Azure-functions-durable-extension: Question: Securing Sensitive Data in Azure Durable Functions

Created on 20 Nov 2019 · 5Comments · Source: Azure/azure-functions-durable-extension

Hello, it appears that the Durable Functions table storage (ie. History) contains JSON-serialized inputs/outputs passed to/from durable orchestrations and activities. If durable functions handle "sensitive" values, are there any provisions for encrypting the stored data, so that only the Azure function app can read the data? Or is this something that needs to be controlled through storage permissions alone, such that nobody except for the function app's identity has permission to access the storage?

question

Source

featuresnap

👍2

All 5 comments

Hi @featuresnap ,

Take a look at the Azure Storage encryption for data at rest docs. Hopefully it clarifies your questions about Azure Storage encryption options.

Thanks!

CarlosSardo on 20 Nov 2019

Thanks @CarlosSardo for this information. Would this protect Azure Function history contents from being viewed in plaintext in the Azure Portal or via Storage Explorer?
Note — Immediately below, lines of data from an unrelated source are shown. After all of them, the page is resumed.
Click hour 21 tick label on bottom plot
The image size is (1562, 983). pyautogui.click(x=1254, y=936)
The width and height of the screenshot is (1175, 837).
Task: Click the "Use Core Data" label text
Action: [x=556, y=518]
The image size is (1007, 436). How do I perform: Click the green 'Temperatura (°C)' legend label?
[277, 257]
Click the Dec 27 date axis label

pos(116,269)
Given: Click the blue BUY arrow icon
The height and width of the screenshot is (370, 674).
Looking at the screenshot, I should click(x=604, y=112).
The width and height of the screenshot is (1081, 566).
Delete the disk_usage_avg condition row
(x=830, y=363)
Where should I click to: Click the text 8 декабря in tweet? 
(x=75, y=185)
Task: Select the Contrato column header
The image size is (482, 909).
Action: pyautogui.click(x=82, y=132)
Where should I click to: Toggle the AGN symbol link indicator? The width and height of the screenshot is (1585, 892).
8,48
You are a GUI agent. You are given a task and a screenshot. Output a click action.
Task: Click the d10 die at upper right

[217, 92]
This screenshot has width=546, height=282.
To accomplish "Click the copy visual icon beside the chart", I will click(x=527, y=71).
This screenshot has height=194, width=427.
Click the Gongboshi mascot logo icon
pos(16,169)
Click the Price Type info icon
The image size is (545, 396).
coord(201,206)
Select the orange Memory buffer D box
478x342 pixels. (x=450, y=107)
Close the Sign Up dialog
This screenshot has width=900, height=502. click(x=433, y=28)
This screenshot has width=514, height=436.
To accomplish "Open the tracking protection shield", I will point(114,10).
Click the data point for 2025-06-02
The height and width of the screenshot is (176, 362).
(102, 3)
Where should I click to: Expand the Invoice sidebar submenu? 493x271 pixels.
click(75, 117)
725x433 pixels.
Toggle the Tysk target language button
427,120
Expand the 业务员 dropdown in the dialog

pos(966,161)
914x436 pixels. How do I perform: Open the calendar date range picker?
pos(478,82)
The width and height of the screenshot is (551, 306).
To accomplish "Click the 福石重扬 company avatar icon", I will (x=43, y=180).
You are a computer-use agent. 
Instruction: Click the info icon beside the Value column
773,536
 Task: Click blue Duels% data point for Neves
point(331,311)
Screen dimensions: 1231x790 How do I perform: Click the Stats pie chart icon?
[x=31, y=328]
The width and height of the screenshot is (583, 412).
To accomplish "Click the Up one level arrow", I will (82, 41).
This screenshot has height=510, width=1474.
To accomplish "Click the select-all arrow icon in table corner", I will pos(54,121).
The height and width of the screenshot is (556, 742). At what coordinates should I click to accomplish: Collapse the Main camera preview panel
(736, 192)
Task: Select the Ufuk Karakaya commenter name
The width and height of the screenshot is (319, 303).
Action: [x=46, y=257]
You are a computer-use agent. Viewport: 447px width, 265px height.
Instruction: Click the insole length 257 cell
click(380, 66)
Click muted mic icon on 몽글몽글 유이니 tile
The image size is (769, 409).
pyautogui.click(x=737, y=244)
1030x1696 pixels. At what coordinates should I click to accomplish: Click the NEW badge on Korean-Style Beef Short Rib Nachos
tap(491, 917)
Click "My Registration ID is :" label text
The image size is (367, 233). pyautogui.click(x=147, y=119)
featuresnap on 20 Nov 2019

You'd still be able to view the contents in plain text, as long as you have normal access to the storage account.

As far as I'm aware, there's no built-in option in the underlying serializer (used by Durable Functions) to encrypt parameter data before being persisted in storage.

CarlosSardo on 21 Nov 2019

Thanks @CarlosSardo makes sense. Our MS rep also confirmed that it would be best to focus on strong controls around access to storage accounts used by durable functions, and possibly supplement with custom message level encryption if additional risk mitigation is needed.

featuresnap on 21 Nov 2019

👍1

I'm leaving this issue open since it is a common question.